[Rows from a data source]
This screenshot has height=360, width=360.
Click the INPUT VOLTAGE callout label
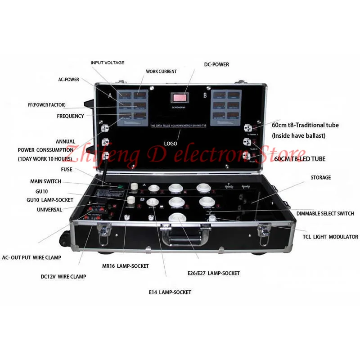coord(107,63)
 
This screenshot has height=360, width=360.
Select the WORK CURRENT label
coord(161,72)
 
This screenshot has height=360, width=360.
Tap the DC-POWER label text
coord(216,65)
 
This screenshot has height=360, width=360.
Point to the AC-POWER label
coord(68,80)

Written exercise: Repeat every line of the rows above word for word, leaving out the pictures.

Solution for this problem:
This screenshot has height=360, width=360.
Click the INPUT VOLTAGE callout label
coord(107,63)
 
This screenshot has height=360, width=360.
Select the WORK CURRENT label
coord(161,72)
 
This screenshot has height=360, width=360.
Tap the DC-POWER label text
coord(216,65)
 
This screenshot has height=360, width=360.
Point to the AC-POWER label
coord(68,80)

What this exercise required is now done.